Bjornsen was ninth in 27:39.4 on a day when her thoughts weren’t exclusively focused on ski racing. Back home in Anchorage, there was a water leak in her house thanks to Friday’s earthquake. Holly Brooks, a retired APU teammate who lives in Anchorage, got the water turned off.

“I am mighty thankful for friends,” she said. “But, as you can imagine, all the images and worry left me pretty distracted for these last 24 hours, despite the fact I knew there was really nothing I could do. Without much sleep, I tried to get my head in the race today, but it took a little longer than I hoped to get there. After climbing up the big long climb at 3.5K, I finally found my rhythm and my craving for the pain cave. From there I kept pushing myself and tried to cut some time off the leaders.”

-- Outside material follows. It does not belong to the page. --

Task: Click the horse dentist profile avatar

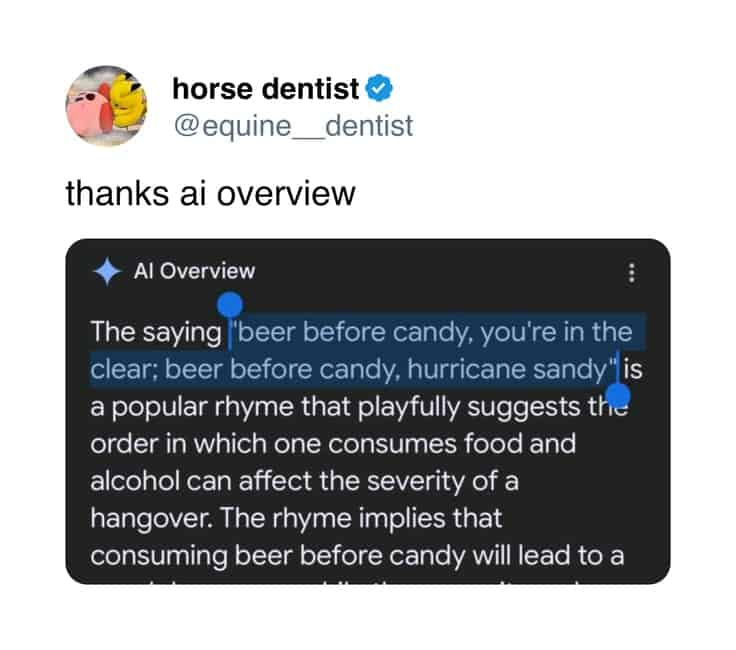Action: pos(105,106)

Anchorage’s Caitlin Patterson scored World Cup points by placing 30th, 2:28.2 behind Johaug, to give the United States four women in the top 30.

In the men’s 15K freestyle, Bjornsen’s brother Erik led the Americans in 43rd place, 2:24.5 behind winner Sjur Roethe of Norway, who finished in 36:34.0. Anchorage’s David Norris was the next American in 54th place, 2:44.5 behind the winner. Scott Patterson of Anchorage was 73th, nearly four minutes off the winning pace.

Bjornsen and Brennan will be right in the mix of things at the start of Sunday’s 10K classic pursuit, the last of three races in rainy Lillehammer.

“My thoughts are with everyone in Anchorage, who have a big job of cleaning up,” Bjornsen said. “I am so thankful everyone seems to be safe, and there have been no announced casualties in a serious shaking.”